Quantitative linguistics is a branch of linguistics concerned about the study of statistical facts about languages and their explanation aiming at constructing a general theory of language. The quantitative study of syntax has become central to this branch of linguistics. The fact that the distance between syntactically related words is smaller than expected by chance in many languages led to the formulation of a dependency distance minimization (DDm) principle. From a theoretical standpoint, DDm is in conflict with another word order principle: surprisal minimization (Sm). In single head structures, DDm predicts that the head should be put at the center of the linear arrangement, while Sm predicts that it should be put at one of the ends. In spite of the massive evidence of the action of DDm and the trendy claim that languages are optimized, attempts to quantify the degree of optimization of languages according to DDm have been rather scarce. Here we present a new optimality measure indicating that languages are optimized to a 70% on average. We confirm two old theoretical predictions: that the action of DDm is stronger in longer sentences and that DDm is more likely to be beaten by Sm in short sequences (resulting in an anti-DDm effect), while shedding new light on the kind of tree structures where DDm is more likely to be shadowed. Finally, we review various theoretical predictions of DDm focusing on the scarcity of crossing dependencies. We challenge the belief that formal constraints on dependency trees (e.g., projectivity or relaxed versions) are real rather than epiphenomenal.

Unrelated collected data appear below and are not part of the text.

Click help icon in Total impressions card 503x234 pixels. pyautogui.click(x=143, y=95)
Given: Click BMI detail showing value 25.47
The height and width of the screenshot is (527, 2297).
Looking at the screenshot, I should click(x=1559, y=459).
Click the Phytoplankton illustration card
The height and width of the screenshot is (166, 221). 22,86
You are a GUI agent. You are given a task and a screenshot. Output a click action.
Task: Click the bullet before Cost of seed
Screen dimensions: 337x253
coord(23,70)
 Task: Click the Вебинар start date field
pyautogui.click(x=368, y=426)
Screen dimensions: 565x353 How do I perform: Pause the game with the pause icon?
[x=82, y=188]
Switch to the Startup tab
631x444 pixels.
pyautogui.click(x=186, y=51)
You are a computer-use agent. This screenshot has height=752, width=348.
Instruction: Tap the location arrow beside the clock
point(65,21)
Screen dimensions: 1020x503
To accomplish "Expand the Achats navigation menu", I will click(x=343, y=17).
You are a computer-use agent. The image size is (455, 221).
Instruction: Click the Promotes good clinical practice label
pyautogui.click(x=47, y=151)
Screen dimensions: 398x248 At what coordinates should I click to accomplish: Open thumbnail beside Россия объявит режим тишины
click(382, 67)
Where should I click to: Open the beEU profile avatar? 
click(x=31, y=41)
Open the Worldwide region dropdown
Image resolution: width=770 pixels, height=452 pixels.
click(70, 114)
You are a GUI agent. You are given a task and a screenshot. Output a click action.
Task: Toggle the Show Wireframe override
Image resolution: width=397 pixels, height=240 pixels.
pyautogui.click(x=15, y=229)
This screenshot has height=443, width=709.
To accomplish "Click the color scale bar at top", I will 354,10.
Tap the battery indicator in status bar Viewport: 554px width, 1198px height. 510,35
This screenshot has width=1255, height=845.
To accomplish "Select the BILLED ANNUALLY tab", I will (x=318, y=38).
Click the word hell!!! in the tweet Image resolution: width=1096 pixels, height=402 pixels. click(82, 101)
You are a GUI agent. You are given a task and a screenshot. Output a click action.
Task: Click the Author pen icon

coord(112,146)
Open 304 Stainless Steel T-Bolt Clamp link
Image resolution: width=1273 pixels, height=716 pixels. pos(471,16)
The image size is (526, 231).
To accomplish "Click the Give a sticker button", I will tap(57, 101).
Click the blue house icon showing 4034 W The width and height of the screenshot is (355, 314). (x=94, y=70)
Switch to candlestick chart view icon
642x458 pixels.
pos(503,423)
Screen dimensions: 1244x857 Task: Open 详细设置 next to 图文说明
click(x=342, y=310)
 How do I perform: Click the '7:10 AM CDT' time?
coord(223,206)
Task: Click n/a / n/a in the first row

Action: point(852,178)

The talk is a summary of joint work with Carlos Gomez-Rodriguez, Juan Luis Esteban, Morten Christiansen, Lluis Alemany-Puig and Xinying Chen.
Ramon Ferrer-i-Cancho is associate professor at Universitat Politecnica de Catalunya and the head of the Complexity and Quantitative Linguistics Lab. He is a language researcher in a broad sense. His research covers different levels of the organization of life: from human language to animal behavior and down farther to the molecular level. One of his main research objectives is the development of a parsimonious but general theory of language and communication integrating insights from probability theory, information theory and the theory of spatial networks. In the context of syntax, he pioneered the study of dependency lengths from a statistical standpoint putting forward the first baselines and the principle of dependency distance minimization. He also introduced the hypothesis that projectivity, the scarcity of crossings dependencies and consistent branching are epiphenomena of that principle.